It's easy for most people to tell others what they want, but it's actually a luxury that those with speech disorders don't have. The National Institute on Deafness and Other Communication Disorders estimates that 7.5 million people in the US have trouble using their voices, and now a program called VocaliD wants to help these individuals by having others donate their voices to make customized, synthetic ones that those with impairments can use.
The process starts with VocaliD's cofounder and speech scientist Rupal Patel and her group of specialists who listen to the sounds a patient can make to hear what their voice could sound like. Then they find a surrogate who is similar in age and sex to the patient, and that surrogate speaks and records thousands of sample sentences from books like White Fang or The Velveteen Rabbit. It's a vocabulary and sound building process that's similar to what's used to make Siri and other text-to-speech systems. After the recording sessions, VocaliD uses software that blends the surrogate's voice with the sounds the patient makes to create speech units like vowel sounds. Once all the sounds are blended, a synthetic voice can be made that has both characteristics from the patient and the surrogate.
Donors must read thousands of sample sentences for hours
VocaliD is still in its early stages, being funded by grants from the National Science Foundation, and it's still perfecting the process of recording surrogate voices that takes several hours over many days. The team eventually wants to cut the recording studio out of the mix by making it possible for donors to record their voices over time using an app and either a smartphone or a computer and microphone. There's also currently no indication as to how patients access these voices after they're made; presumably the customized voice is programmed into their preferred communication device or app.

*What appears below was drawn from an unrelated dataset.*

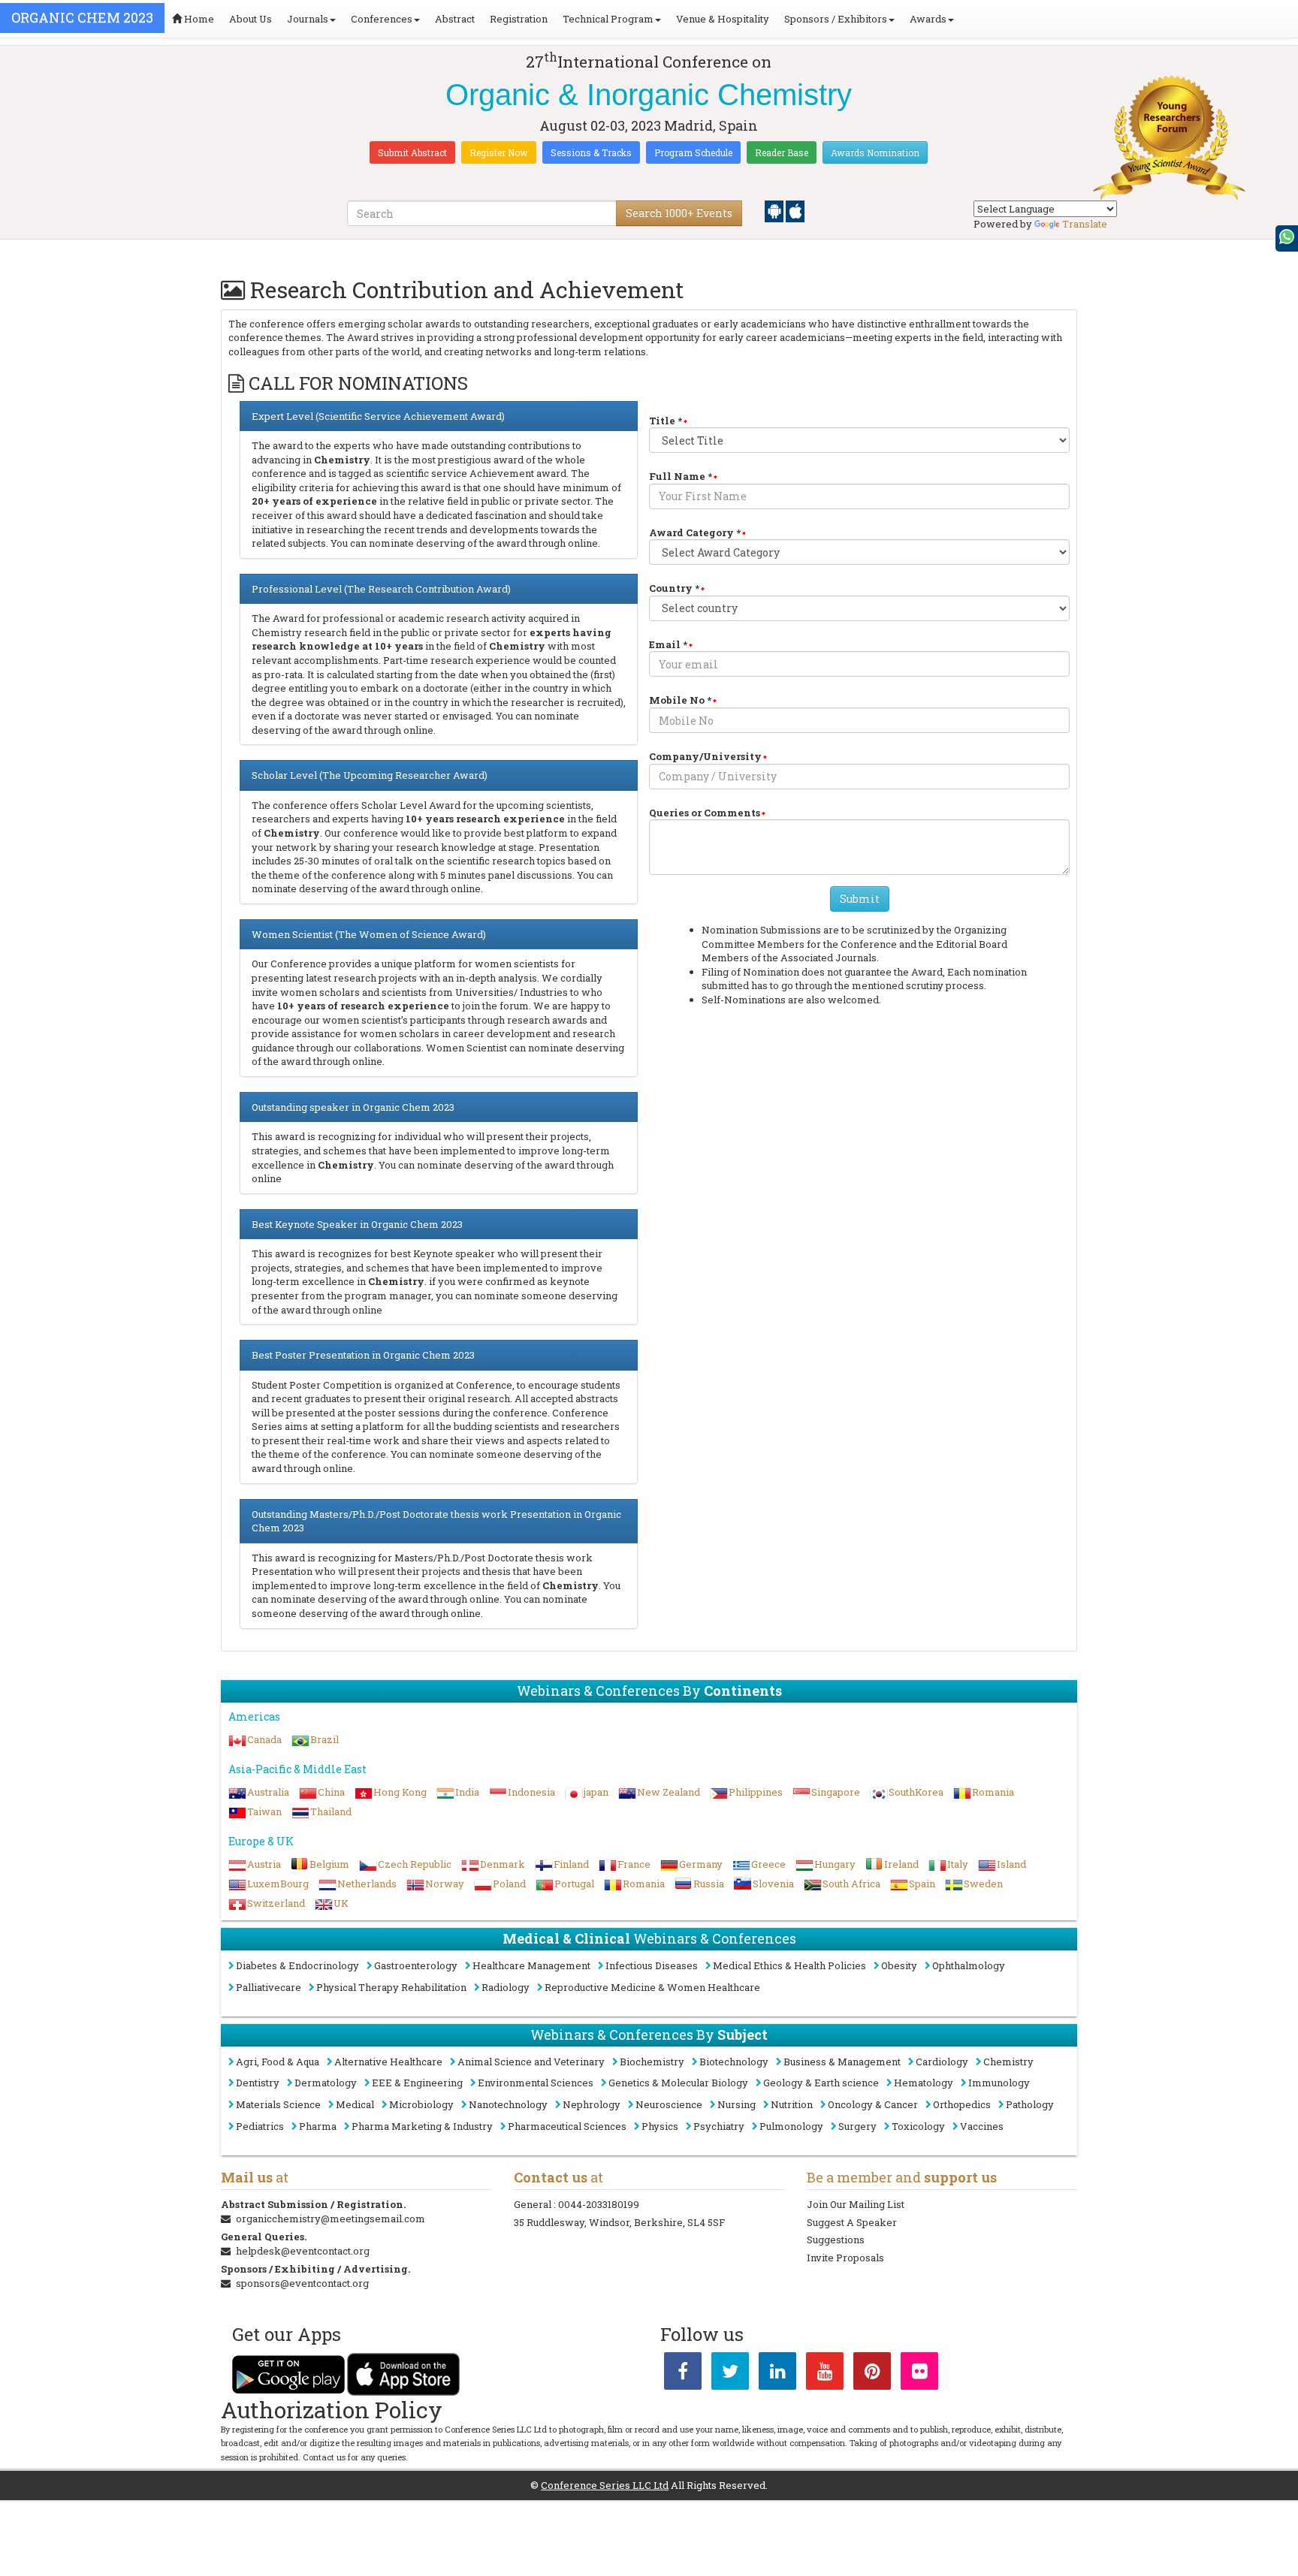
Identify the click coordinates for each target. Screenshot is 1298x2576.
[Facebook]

But it is a hopeful start for those with speech disorders — people who suffer from conditions like Parkinson's, cerebral palsy, or verbal apraxia typically rely on dedicated speech devices that have a limited number of vocal choices. Those options tend to lack personality and sound computerized, and while the synthesized voices from VocaliD will likely never sound as fluid as a voice coming out of a person's mouth, they let a person communicate and hear what they might sound like if they could do so on their own.